The fact that Benjamin Libet’s data reveal a subject’s overt awareness to report the onset of a volitional intention actually lags some 350 milliseconds or so behind the body’s initiation of these acts, does not preclude the fact that awareness requires a real temporal genesis and duration for its completion. The denial of volitional causation may be misguided on two fronts, the first being the notion that phenomenal states are mental ‘states’ – that is, sequential “qualia” moments represented instead of a gathering physical momentum functionally and causally organized over real spans of time. The second misapplied consideration of the Libet data is, in my view, the common discussion that is most often offered as the interpretation – the proclamation that Libet’s empirical evidence “proves” there is a more primary and antecedent physical matrix of non-conscious mechanisms which are separate from the so-called epi-phenomenal ‘feeling’ of volition discharged later to dupe the organism into performing the necessary actions. This interpretation, I have pointed out, is internally conflicted the moment one realizes that a non-causally embedded phenomenal realm will have no power to function in the manner it is said to mediate functionally, and cannot thereby organize subsequent actions.
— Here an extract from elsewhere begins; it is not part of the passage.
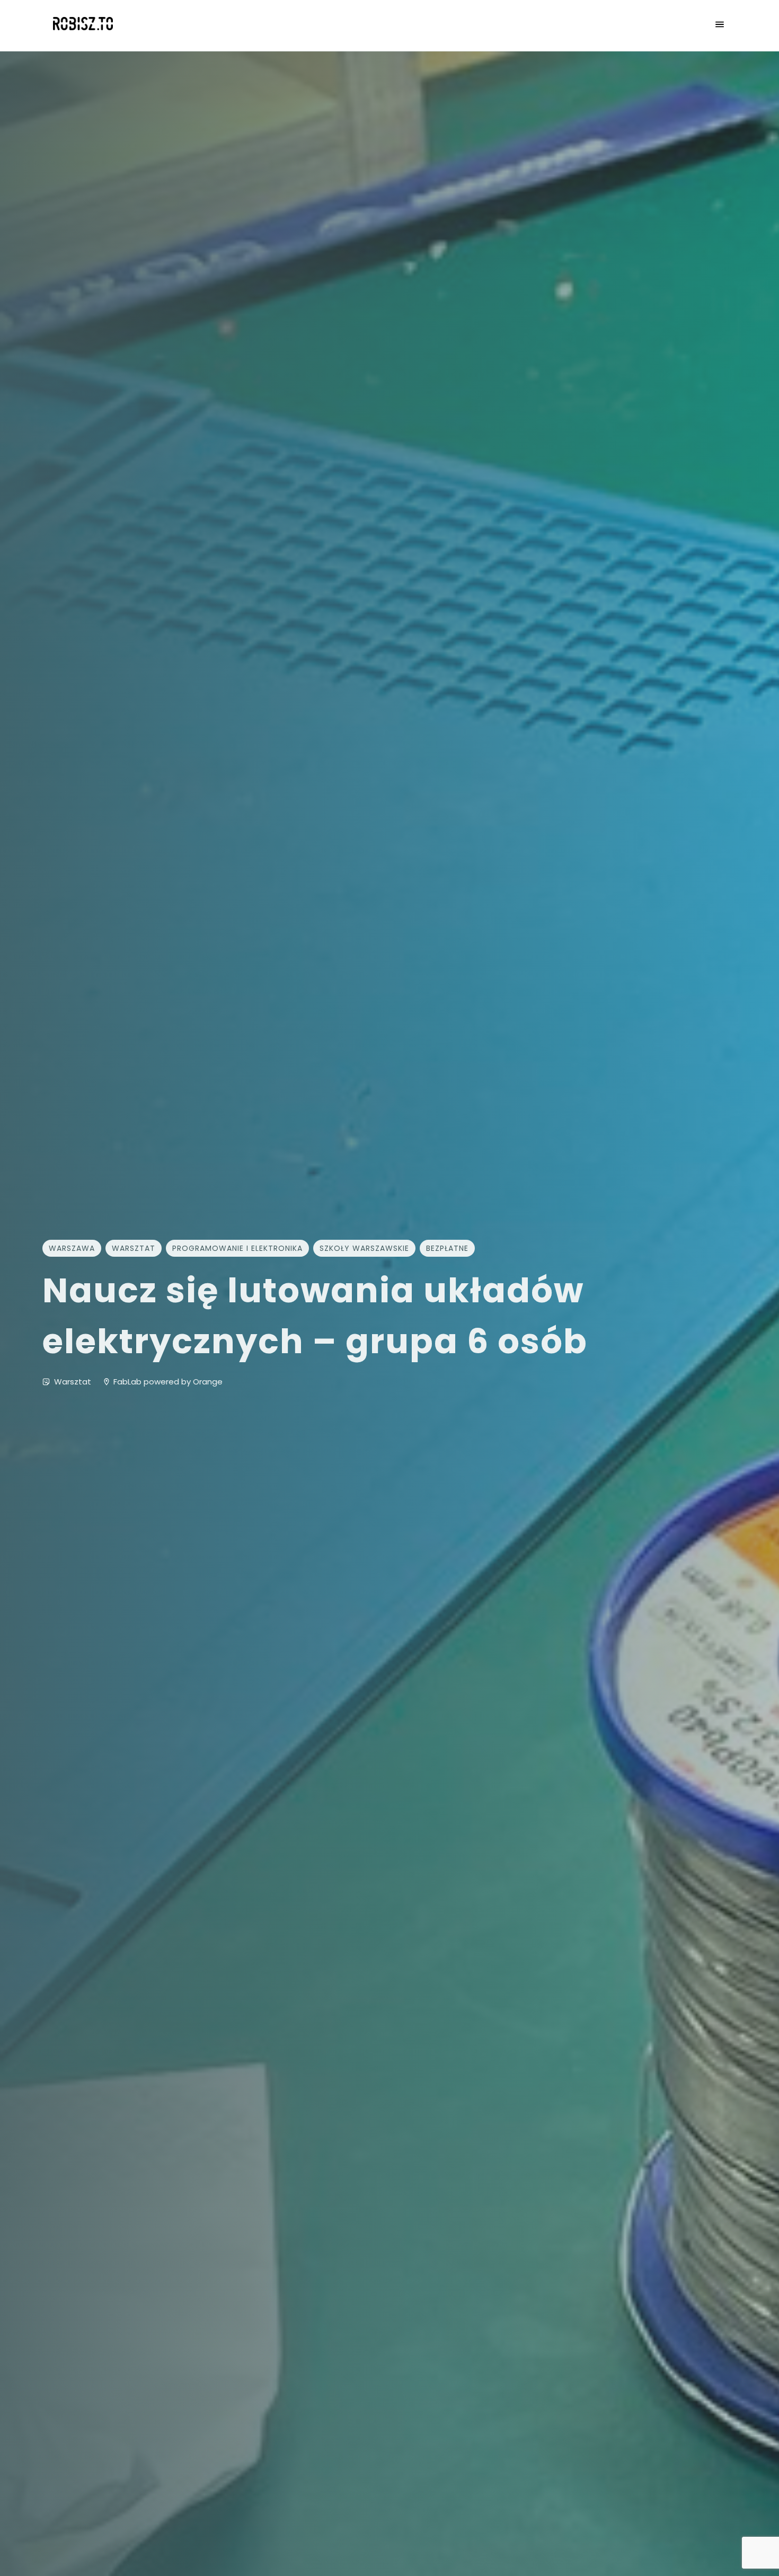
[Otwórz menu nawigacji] (719, 25)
In the second part of this two-part paper I will be expanding upon the alternative suggestion that recurrent network connections may physically underlie and organize the self-determined causation of our experiences by way of a momentum stabilizing process. This would necessarily occur in a duration – over the time of a budding “cycle” of intentional momentum that is indeed functionally directed, but organized precisely by way of affective or perceptual phenomenology (the emotion and feeling we bring to each context). For now, we can take note that according to neurologist Victor Lamme, the timing for an initial non-conscious feedforward “sweep” extending even to the ‘executive’ areas of motor and frontal cortices takes under and up to 100ms to complete (V. Lamme, 2004). While this initial firing sequence includes attentional ‘tuning properties’ such as orientation, and while automatic visually-guided reflexes may be discharged at this level, the intentional-process does not yet achieve a phenomenal experience. For that achievement, reentrant cycling is perhaps required, not just ‘feedback’ in the linear sequential sense of the term (2004). Perhaps that same set of overall cycling can be interpreted to have an initiatory biasing and priming stage for what will be subsequently organized phenomenologically once relevant stimuli have been selected and stabilized according to a budding situational context in process. The somatosensory or perceptual ‘situation’ begins developing according to the early priming of the initial sweep. But perhaps its completion is the fruition of an organizing experience ever in creation.